Rangan appraises the grassroots social resistance within its cultural context to scrutinize the myths surrounding indigenous 'tree huggers'.

The Chipko movement emerged in the early 1970s in the Garhwal region of the Indian Himalayas. In attempting to draw attention to the difficulty of sustaining their livelihoods in the region, local communities engaged in protest by hugging trees that were marked for felling in state-owned commercial forests. As the story of these protests spread across India and the globe, Chipko was transformed into a shining symbol of grassroots activism. Ironically, as the Chipko story was embraced worldwide by ecologists, ecofeminists, policy makers and academics so it became increasingly disconnected from the realities that gave rise to the original protests.
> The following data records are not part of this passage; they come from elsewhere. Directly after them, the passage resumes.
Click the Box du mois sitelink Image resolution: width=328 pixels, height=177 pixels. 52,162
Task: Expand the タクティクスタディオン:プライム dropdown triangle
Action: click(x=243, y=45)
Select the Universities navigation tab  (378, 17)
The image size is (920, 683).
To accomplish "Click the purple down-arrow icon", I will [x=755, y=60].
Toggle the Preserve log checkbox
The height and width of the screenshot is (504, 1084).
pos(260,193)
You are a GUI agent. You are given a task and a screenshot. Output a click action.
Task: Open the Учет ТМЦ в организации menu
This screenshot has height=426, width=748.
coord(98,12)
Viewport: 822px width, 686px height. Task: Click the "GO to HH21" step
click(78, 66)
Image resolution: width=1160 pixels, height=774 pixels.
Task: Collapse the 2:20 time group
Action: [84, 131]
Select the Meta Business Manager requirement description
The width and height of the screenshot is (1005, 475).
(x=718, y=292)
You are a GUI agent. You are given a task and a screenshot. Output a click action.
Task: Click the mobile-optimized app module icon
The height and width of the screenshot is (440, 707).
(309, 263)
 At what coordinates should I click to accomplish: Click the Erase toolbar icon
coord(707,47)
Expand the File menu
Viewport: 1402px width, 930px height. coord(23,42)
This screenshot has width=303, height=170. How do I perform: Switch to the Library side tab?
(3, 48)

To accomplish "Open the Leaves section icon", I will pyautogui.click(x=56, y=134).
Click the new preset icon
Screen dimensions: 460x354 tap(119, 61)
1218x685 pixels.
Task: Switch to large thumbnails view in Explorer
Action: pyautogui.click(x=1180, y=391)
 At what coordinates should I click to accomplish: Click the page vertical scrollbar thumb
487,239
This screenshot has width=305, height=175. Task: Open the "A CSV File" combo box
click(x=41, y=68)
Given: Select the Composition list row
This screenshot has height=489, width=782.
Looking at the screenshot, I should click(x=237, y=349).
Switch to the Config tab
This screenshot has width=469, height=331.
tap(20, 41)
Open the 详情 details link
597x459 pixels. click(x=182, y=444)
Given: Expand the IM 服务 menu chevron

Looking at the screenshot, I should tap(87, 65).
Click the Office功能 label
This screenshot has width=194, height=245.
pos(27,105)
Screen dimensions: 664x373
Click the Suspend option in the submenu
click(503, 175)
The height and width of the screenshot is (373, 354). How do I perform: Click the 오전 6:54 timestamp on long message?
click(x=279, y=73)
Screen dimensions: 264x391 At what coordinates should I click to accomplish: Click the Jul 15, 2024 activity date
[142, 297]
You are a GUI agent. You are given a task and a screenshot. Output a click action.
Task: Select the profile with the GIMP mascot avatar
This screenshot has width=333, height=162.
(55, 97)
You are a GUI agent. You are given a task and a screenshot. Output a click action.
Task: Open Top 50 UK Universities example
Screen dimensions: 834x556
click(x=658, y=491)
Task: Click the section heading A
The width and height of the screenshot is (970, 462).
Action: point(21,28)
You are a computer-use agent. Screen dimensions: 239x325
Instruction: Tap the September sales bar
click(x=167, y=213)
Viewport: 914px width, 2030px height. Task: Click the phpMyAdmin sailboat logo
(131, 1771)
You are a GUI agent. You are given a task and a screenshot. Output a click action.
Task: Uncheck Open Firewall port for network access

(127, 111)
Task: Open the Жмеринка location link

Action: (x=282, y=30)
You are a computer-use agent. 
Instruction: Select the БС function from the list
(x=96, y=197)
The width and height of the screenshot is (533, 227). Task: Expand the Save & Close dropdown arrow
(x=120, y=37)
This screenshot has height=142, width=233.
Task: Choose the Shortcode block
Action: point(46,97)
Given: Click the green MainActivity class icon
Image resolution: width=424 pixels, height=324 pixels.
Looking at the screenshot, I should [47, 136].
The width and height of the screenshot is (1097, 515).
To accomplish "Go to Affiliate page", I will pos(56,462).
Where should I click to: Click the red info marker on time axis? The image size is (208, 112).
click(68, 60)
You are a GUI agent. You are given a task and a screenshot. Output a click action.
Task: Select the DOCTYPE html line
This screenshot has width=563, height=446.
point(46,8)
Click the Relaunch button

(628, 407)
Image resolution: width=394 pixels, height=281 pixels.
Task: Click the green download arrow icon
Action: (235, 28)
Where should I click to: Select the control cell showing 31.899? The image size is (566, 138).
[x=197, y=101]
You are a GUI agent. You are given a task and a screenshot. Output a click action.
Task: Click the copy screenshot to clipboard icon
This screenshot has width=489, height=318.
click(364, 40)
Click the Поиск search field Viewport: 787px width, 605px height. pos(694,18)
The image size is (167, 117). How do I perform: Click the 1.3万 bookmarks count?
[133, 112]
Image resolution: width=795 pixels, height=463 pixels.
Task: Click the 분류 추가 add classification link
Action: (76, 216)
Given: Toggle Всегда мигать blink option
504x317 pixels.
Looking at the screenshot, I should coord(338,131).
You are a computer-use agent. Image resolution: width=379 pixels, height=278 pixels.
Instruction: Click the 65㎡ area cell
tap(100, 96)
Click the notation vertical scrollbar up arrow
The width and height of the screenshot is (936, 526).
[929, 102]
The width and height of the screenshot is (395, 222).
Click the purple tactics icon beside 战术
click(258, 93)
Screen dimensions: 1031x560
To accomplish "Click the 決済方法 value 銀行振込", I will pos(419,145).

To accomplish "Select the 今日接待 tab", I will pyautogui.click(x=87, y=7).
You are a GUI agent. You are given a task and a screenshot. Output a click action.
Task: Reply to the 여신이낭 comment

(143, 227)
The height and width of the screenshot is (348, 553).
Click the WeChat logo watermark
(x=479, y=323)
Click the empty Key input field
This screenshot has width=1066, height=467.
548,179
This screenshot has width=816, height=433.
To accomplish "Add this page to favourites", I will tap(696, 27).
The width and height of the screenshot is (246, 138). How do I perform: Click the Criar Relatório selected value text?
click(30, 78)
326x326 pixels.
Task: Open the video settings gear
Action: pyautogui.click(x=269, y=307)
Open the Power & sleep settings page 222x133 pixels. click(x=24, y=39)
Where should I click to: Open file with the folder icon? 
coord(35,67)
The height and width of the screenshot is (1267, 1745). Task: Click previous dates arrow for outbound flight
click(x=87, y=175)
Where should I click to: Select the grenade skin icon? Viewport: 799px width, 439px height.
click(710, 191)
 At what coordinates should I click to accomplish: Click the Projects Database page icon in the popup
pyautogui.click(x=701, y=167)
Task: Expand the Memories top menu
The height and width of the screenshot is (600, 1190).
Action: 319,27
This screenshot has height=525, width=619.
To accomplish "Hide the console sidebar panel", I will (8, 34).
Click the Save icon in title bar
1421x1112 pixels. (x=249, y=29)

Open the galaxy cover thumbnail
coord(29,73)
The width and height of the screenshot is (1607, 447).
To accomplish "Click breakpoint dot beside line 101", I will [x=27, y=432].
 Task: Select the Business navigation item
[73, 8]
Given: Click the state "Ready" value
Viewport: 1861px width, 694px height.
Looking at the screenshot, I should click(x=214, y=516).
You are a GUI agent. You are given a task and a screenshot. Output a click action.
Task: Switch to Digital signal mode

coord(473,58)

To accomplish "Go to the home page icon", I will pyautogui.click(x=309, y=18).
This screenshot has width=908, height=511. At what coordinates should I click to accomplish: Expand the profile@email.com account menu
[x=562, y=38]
Chipko now exists as a myth, tenuously linked to an imagined space of the Himalayas that represents the timeless realm of pristine nature and simple peasant life – the terrain that escapes history. Or, in the more prosaic language of policy makers, it is one of several 'disturbances' to have emerged from a mountainous region that has, since the late 1800s, been characterized as 'backward' or 'isolated.'

This book brings the Chipko movement back from the realm of myth into the world of geographical history. It traces the modes of administration and policy intervention in the region through the pre-colonial, colonial and post-colonial phases, and reveals how its biogeography has been shaped by varying struggles over resources, livelihoods and autonomy. Chipko, when seen in the context of its geographical history, shows that the question of sustainability in Garhwal, or in any other 'backward' or 'pristine' realm of the world, hinges more on an understanding of substantive democratic processes than on the need to make heroes or villains of those who participate in activist movements.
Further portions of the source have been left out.